Encouraging news for Australian brand owners in China.
Much has been written about Trade Mark strategies for Australian businesses protecting their brands in China and combatting infringement in that country. This case represents an interesting spin on the enforcement of Australian brands against would-be exporters of counterfeited goods to China. Quite frankly, it’s cause for celebration.
A few key takeaways:
- In addition to registering your trade marks in China, including Chinese characters and transliteration marks, register the Chinese character marks and transliteration marks here in Australia.
- Our Trade Marks Act includes a provision that deems an infringement to occur where an Australian registered trade mark is applied in Australia to goods or services that are bound for export. This can be a very powerful way to stop counterfeit products entering the Chinese market and/or otherwise to recover damages or profits from the infringing exporter.
- Generally, when it comes to branding strategy for China it is critical to take legal advice early. China, unlike Australia (and most jurisdictions for that matter), is a ‘first to file’ jurisdiction. This essentially means it’s easy to be gazumped by an unscrupulous operator if you don’t register early in China.
Southcorp Brands Pty Ltd (Southcorp) owns trade marks for the iconic Australian wine brand, ‘Penfolds’. Penfolds is sold globally, including to China. In Mandarin and Cantonese, the phonetic approximation of ‘Penfolds’ is ‘Ben Fu’ and the characters ‘奔富’ are pronounced and transliterate to ‘Ben Fu’. As a result, each of the marks ‘Penfolds’, ‘Ben Fu’ and ‘奔富’ effectively carry the same meaning to Mandarin and Cantonese speakers.
Introducing Australian Rush Rich Winery Pty Ltd (Rush Rich). Rush Rich exported, from Australia to China, a range of inferior wines bearing the ‘奔富’ brand, and other versions of that brand which, when translated to English mean ‘Ben Fu Winery’ and ‘Australian Ben Fu Winery’. Rush Rich’s intentions were there for all to see, rush to richness through trade mark infringement.

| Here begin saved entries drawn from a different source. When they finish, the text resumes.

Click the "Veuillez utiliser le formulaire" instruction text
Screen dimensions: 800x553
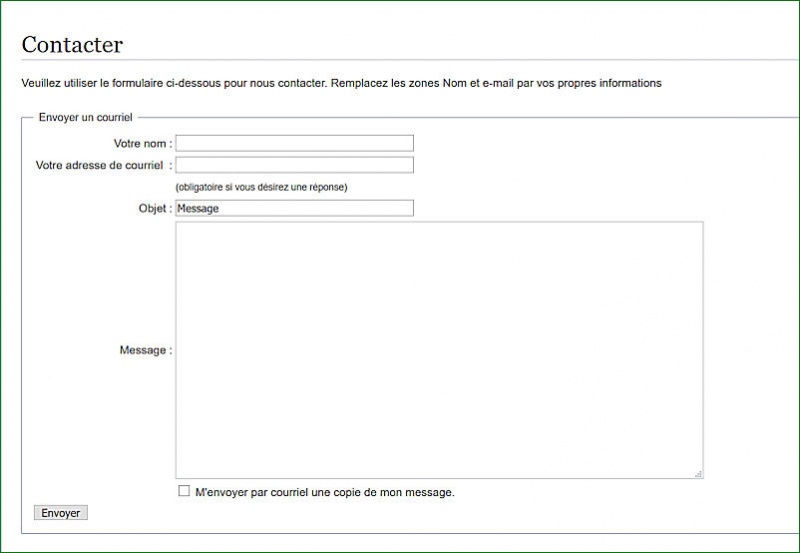click(110, 83)
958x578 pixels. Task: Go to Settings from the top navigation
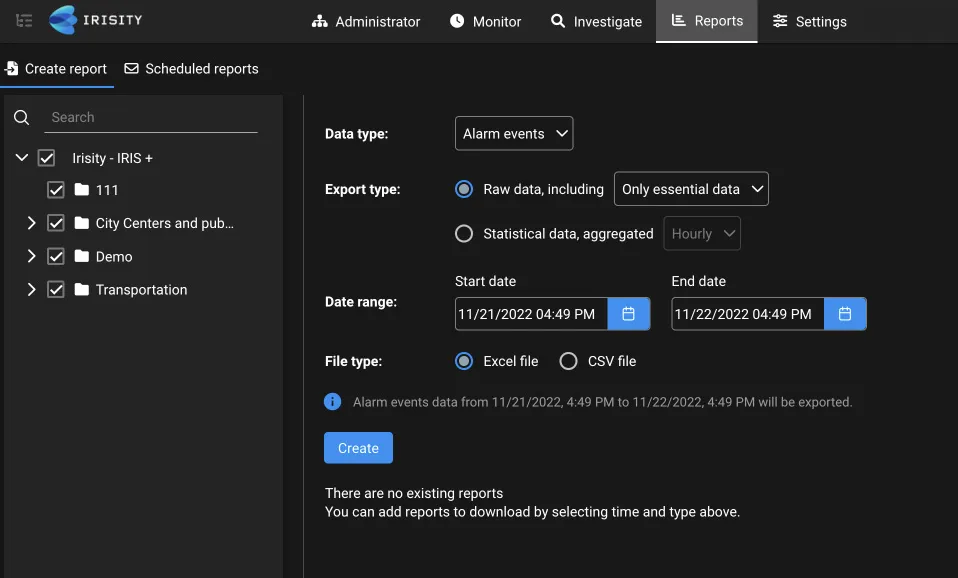click(x=809, y=21)
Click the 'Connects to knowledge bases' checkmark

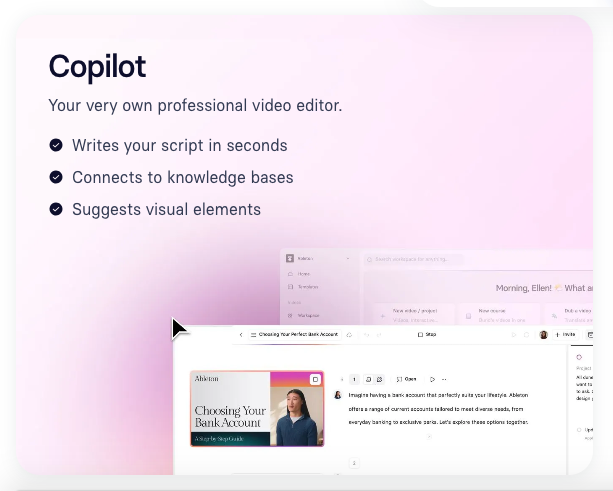coord(56,177)
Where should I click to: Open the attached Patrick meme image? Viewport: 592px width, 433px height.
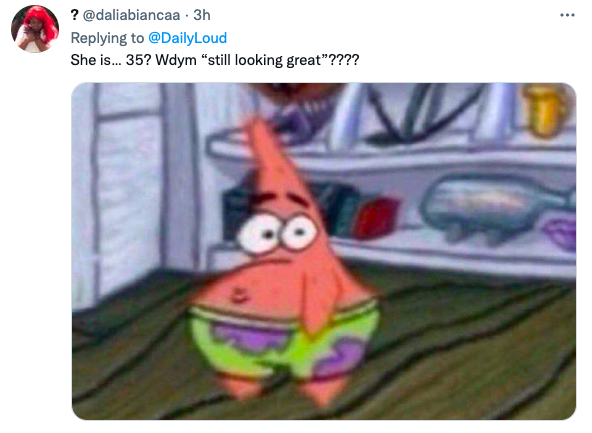point(324,251)
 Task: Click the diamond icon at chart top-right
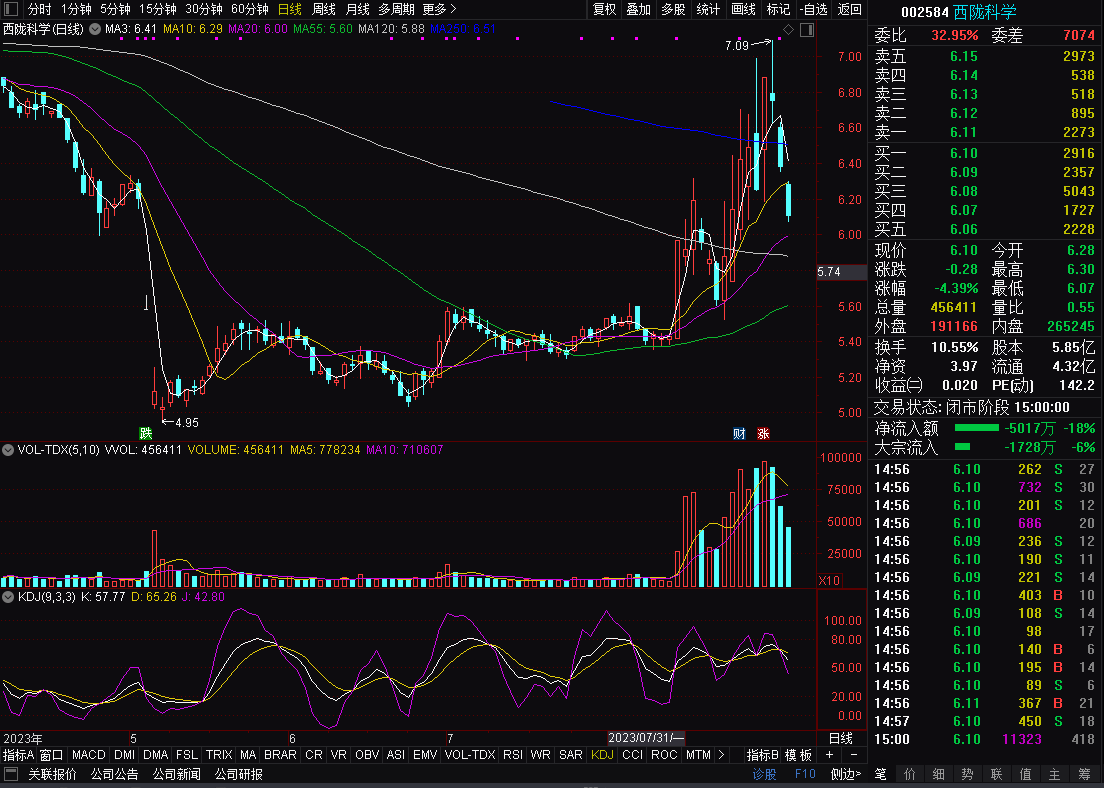[787, 31]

In a slam dunk win for Southcorp, the Court awarded summary judgment against Rush Rich for the infringement of Southcorp’s Australian registered trade marks for Penfolds, Ben Fu and ‘奔富’. In further proof of the value of trade mark registration, Southcorp established that Rush Rich had no reasonable prospect of defending the infringement claims and were awarded an account of profits totalling more than $350,000 plus an award for interest and costs. If Southcorp had not registered its trade marks, the decision would not have been so definitive and positive.